All the circumstances of the case were such as to make Mary’s marriage a veritable virgin sacrifice. Louis was an old man, and an old Frenchman at that; full of French notions of morality and immorality; and besides, there were objections that cannot be written, but of which Henry and Mary had been fully informed. She might as well marry a leper. Do you wonder she was full of dread and fear, and resisted with the desperation of death?
So Mary, the person most interested, was about the last to learn that the treaty had been signed.
Windsor was nearly eight leagues from London, and at that time was occupied only by the girls and a few old ladies and servants, so that news did not travel fast in that direction from the city. It is also probable that, even if the report of the treaty and Brandon’s release had reached Windsor, the persons hearing it would have hesitated to repeat it to Mary. However that may be, she had no knowledge of either until she was informed of the fact that the king and the French ambassador would be at Windsor on a certain day to make the formal request for her hand and to offer the gifts of King Louis.
I had no doubt Mary was in trouble, and felt sure she had been making affairs lively about her. I knew her suffering was keen, but was glad of it in view of her treatment of Brandon.

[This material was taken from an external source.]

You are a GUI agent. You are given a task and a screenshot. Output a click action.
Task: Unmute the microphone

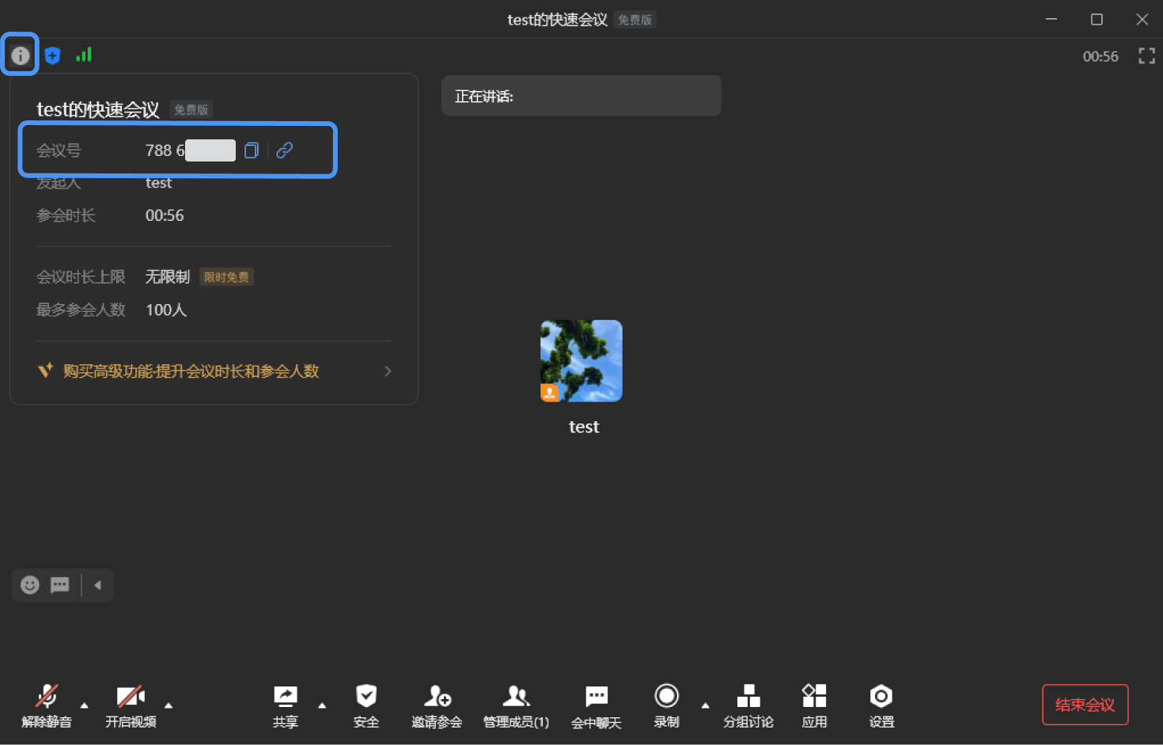click(47, 705)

A day or two after Brandon’s liberation I had begun to speak to him of the girls, but he interrupted me with a frightful oath: “Caskoden, you are my friend, but if you ever mention their names again in my hearing you are my friend no longer. I will curse you.”
I was frightened, so much stronger did his nature show than mine, and I took good care to remain silent on that subject until—but I am going too fast again; I will tell you of that hereafter.
Upon the morning appointed, the king, Wolsey, de Longueville and myself, with a small retinue, rode over to Windsor, where we found that Mary, anticipating us, had barricaded herself in her bedroom and refused to receive the announcement. The king went up stairs to coax the fair young besieged through two inches of oak door, and to induce her, if possible, to come down. We below could plainly hear the king pleading in the voice of a Bashan bull, and it afforded us some amusement behind our hands. Then his majesty grew angry and threatened to break down the door, but the fair besieged maintained a most persistent and provoking silence throughout it all, and allowed him to carry out his threat without so much as a whimper. He was thoroughly angry, and called to us to come up to see him “compel obedience from the self-willed hussy,”—a task the magnitude of which he underrated.
The door was soon broken down, and the king walked in first, with de Longueville and Wolsey next, and the rest of us following in close procession. But we marched over broken walls to the most laughable defeat ever suffered by besieging army. Our foe, though small, was altogether too fertile in expedients for us. There seemed no way to conquer this girl; her resources were so inexhaustible that in the moment of your expected victory success was turned into defeat; nay, more, ridiculous disaster.